Position Overview:

We are seeking a motivated and detail-oriented GRC Analyst to join our Information Security team. This role will support the organization's governance, risk, and compliance initiatives, focusing on regulatory and framework alignment, third-party risk management, risk lifecycle processes, and policy governance.

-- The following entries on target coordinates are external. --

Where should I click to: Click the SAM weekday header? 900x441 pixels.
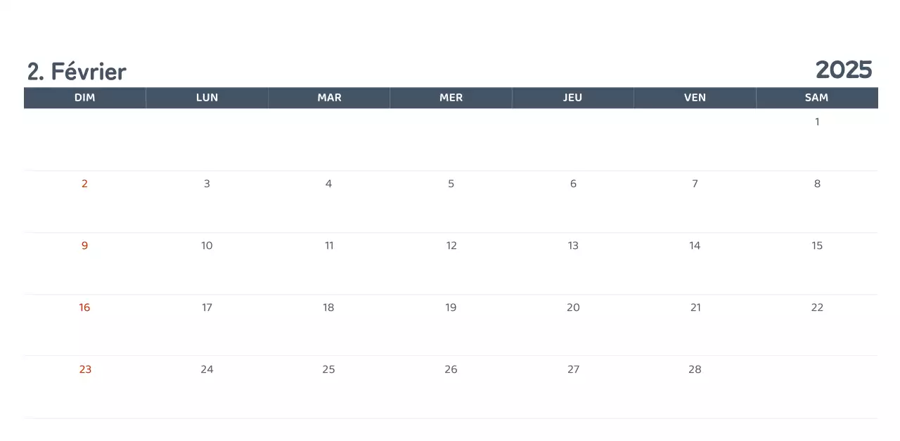click(x=816, y=98)
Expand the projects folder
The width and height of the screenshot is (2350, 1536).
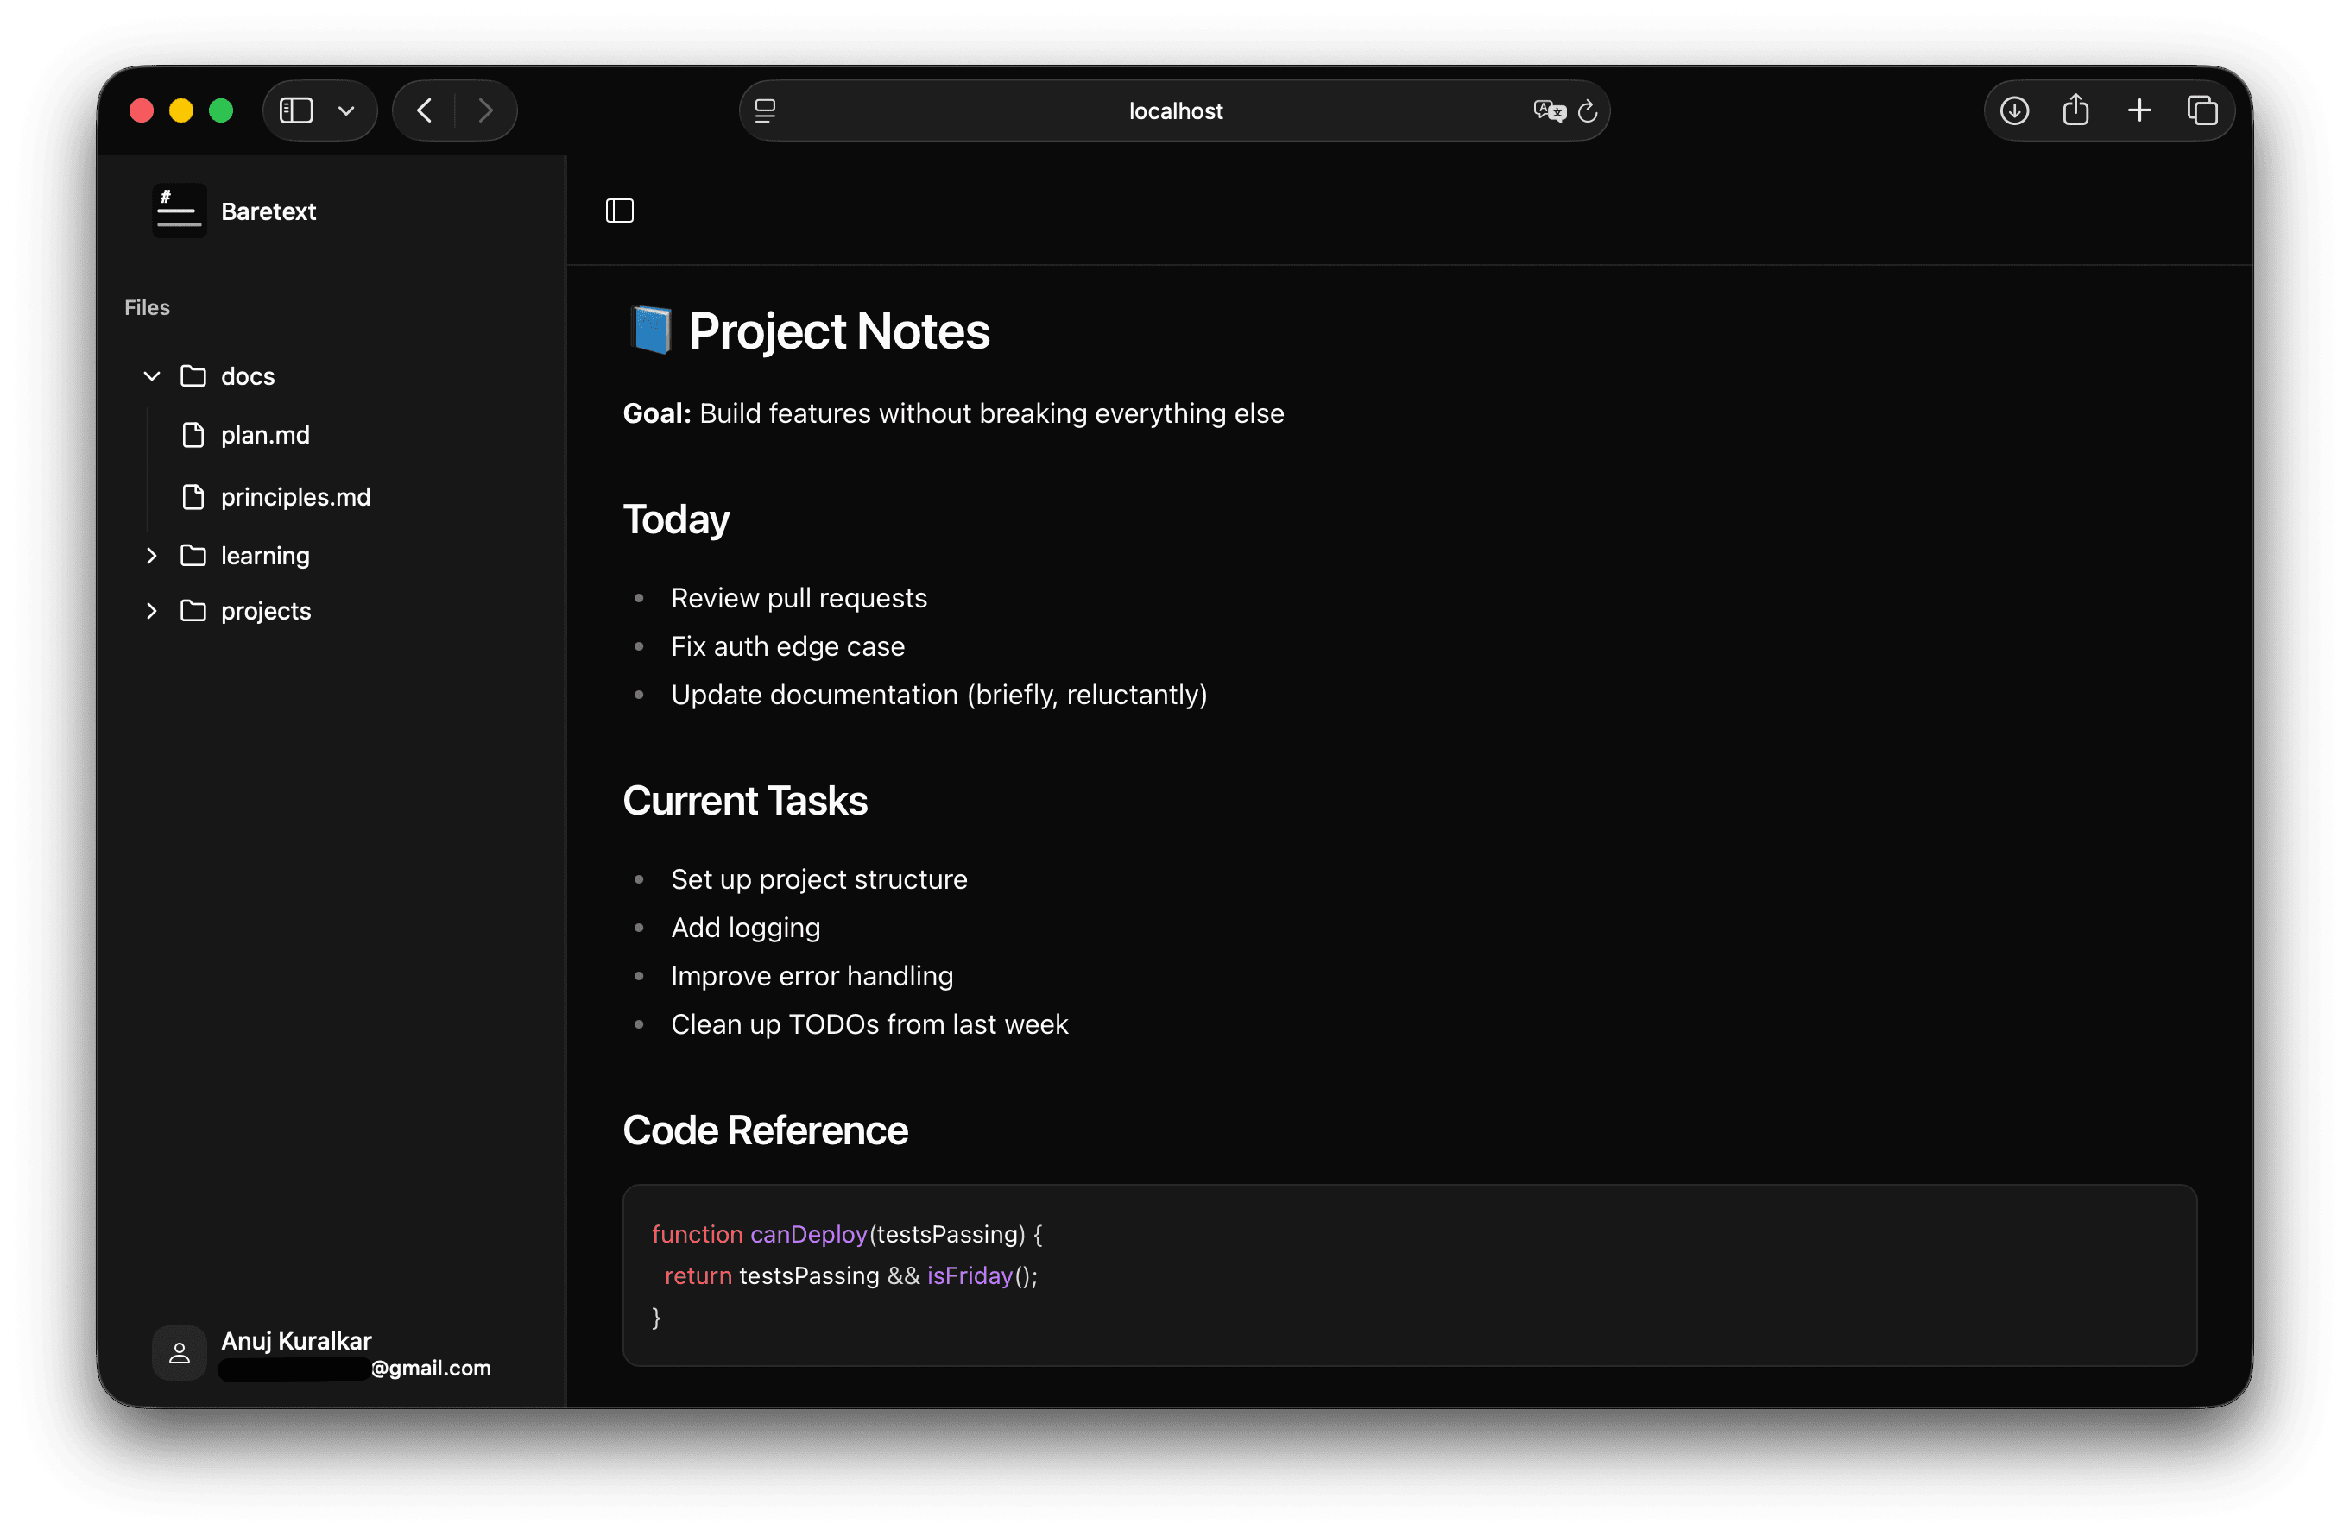[152, 611]
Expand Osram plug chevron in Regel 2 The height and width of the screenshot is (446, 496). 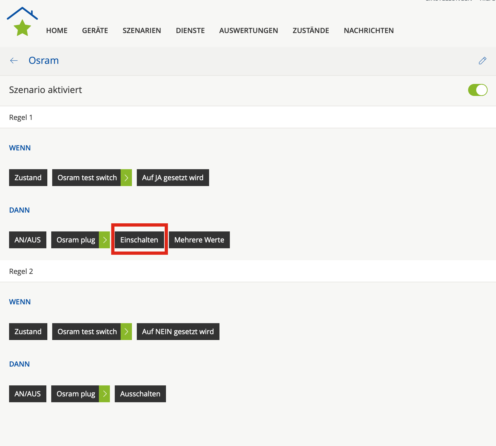104,394
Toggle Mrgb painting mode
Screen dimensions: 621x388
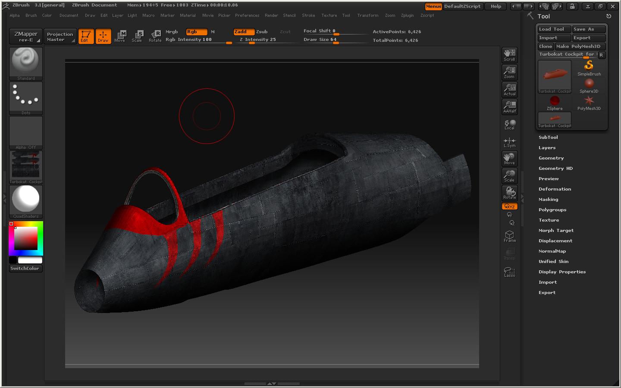pyautogui.click(x=172, y=31)
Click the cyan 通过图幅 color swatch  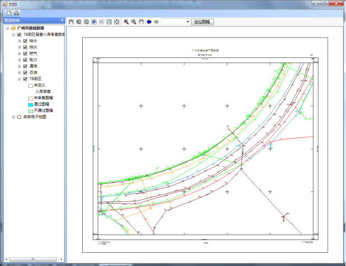coord(30,104)
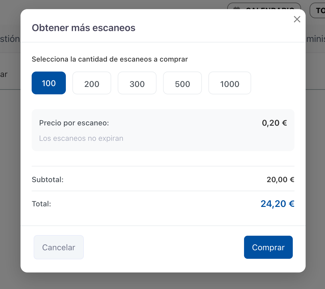Close the Obtener más escaneos dialog
Image resolution: width=325 pixels, height=289 pixels.
297,19
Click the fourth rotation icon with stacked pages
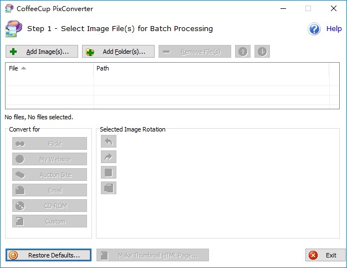Screen dimensions: 347x268 point(109,188)
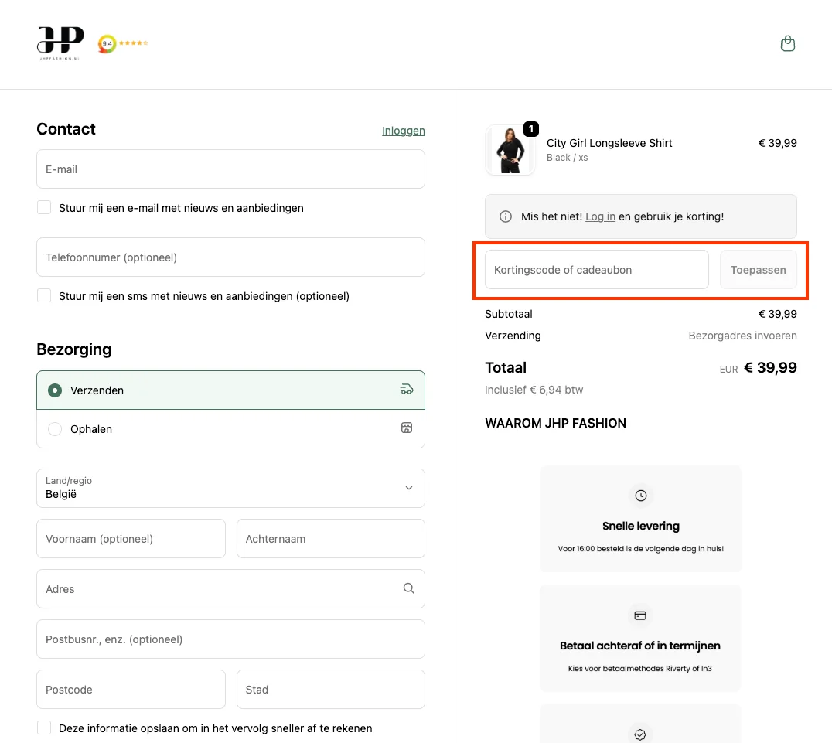This screenshot has height=743, width=832.
Task: Focus the Kortingscode of cadeaubon field
Action: [x=596, y=270]
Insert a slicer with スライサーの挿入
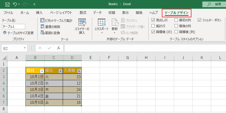Viewport: 226px width, 113px height. click(82, 27)
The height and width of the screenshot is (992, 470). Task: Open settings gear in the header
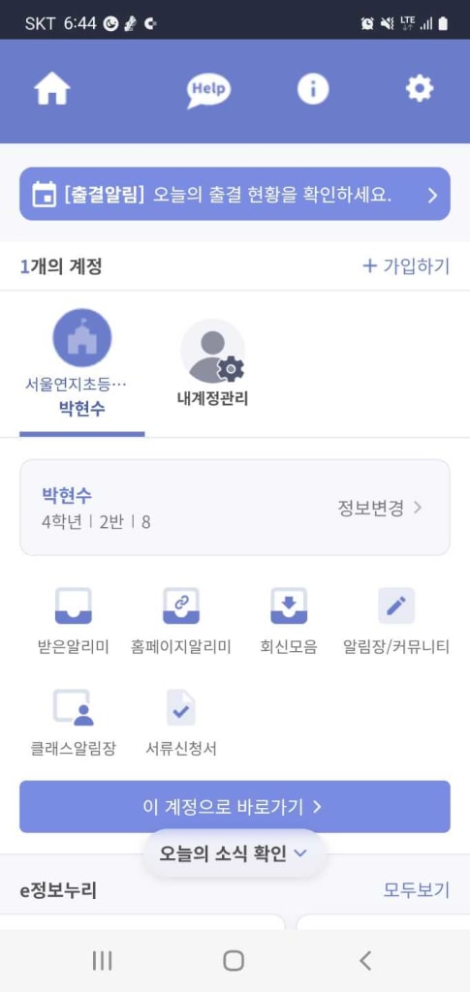point(420,89)
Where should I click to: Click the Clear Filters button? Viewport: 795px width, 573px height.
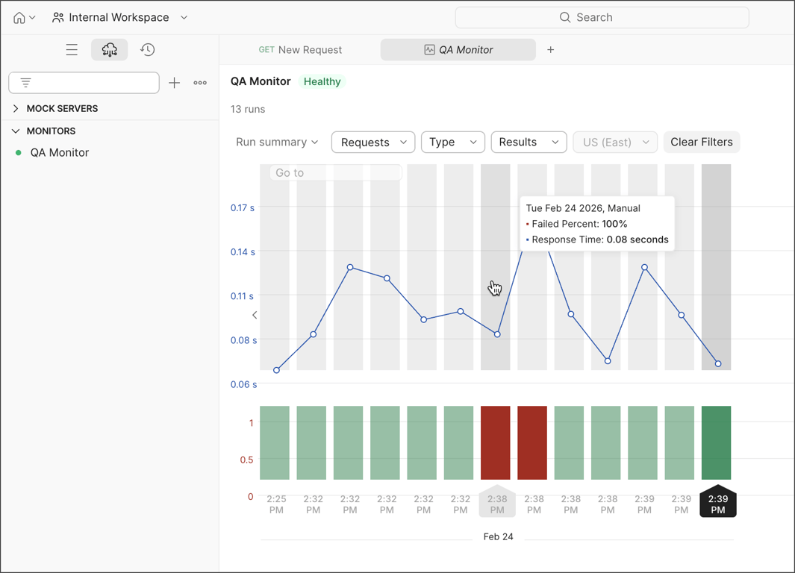click(x=701, y=142)
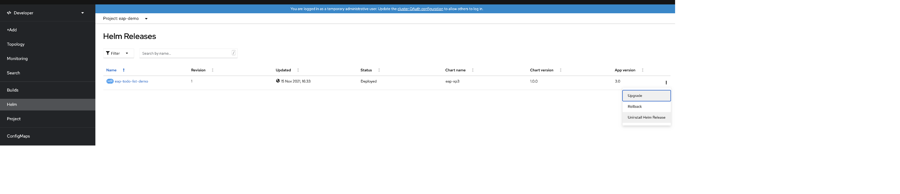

The ideal candidate will have foundational knowledge of information security principles, strong analytical skills, and a willingness to learn and grow within the GRC space, especially in platforms such as ServiceNow GRC.

Key Responsibilities
• Compliance & Framework Support
• Assist in the implementation, maintenance, and monitoring of compliance frameworks (e.g., NIST, ISO 27001, SOX, SOC2, CIS, etc.)
• Support internal and external audit activities, including evidence collection and control validation
• Track and report on compliance status, gaps, and remediation efforts
• Third-Party Risk Management (TPRM)
• Conduct vendor risk assessments and due diligence reviews
• Analyze third-party security posture and identify potential risks
• Maintain vendor inventory and track risk treatment activities
• Collaborate with business owners to ensure appropriate risk mitigation
• Risk Management
• Support the execution of the Information Security risk management lifecycle
• Assist with risk identification, assessment, documentation, and tracking
• Help maintain risk registers and ensure risks are properly escalated and monitored
• Partner with stakeholders to support risk remediation planning
• Policy Governance
• Assist in drafting, reviewing, and maintaining information security policies, standards, and procedures
• Facilitate policy review cycles, approvals, and documentation updates
• Ensure alignment with regulatory requirements and industry best practices
• GRC Tooling & Process Support
• Support and learn the administration and use of ServiceNow GRC
• Assist in configuring workflows, tracking activities, and improving GRC processes
• Help identify opportunities for automation and process optimization

Qualifications:

Required
• Bachelor's degree in Information Security, Cybersecurity, IT, or related field (or equivalent experience)
• 1-3 years of experience in information security, risk, compliance, or audit (internships acceptable)
• Basic understanding of security frameworks and regulatory requirements
• Strong analytical, organizational, and documentation skills
• Excellent written and verbal communication skills
• Preferred
• Exposure to frameworks such as NIST, ISO 27001, SOC 2, or CIS
• Security or compliance certifications (e.g., CISM, CRISC, CISSP, CGEIT, or CISA).
• Experience with third-party risk management processes
• Familiarity with risk management concepts and methodologies
• Exposure to GRC tools (ServiceNow GRC preferred, but not required)

Key Competencies
• Detail-oriented with strong follow-through
• Ability to manage multiple priorities and deadlines
• Collaborative mindset with cross-functional teams
• Curiosity and willingness to learn new tools and frameworks
• Strong problem-solving and critical-thinking skills

Why Join Us
• Opportunity to grow within a maturing GRC program
• Exposure to a wide range of security, compliance, and risk disciplines
• Hands-on experience with industry-standard tools like ServiceNow GRC
• Collaborative and supportive team environment

RSU Eligible

This position is eligible to receive restricted stock unit (RSU) awards and cash bonuses, solely at MACOM's discretion, subject to individual and company performance.

Salary Range

The Salary Range for this position is $78,000 - $125,000. Actual salary offered to candidate will depend on several factors, including but not limited to, work location, relevant candidates' experience, education, and specific knowledge, skills, and abilities.

Benefits: This position offers a comprehensive benefits package including but not limited to:

• Health, dental, and vision insurance.
• Employer-sponsored 401(k) plan.
• Paid time off.
• Professional development opportunities.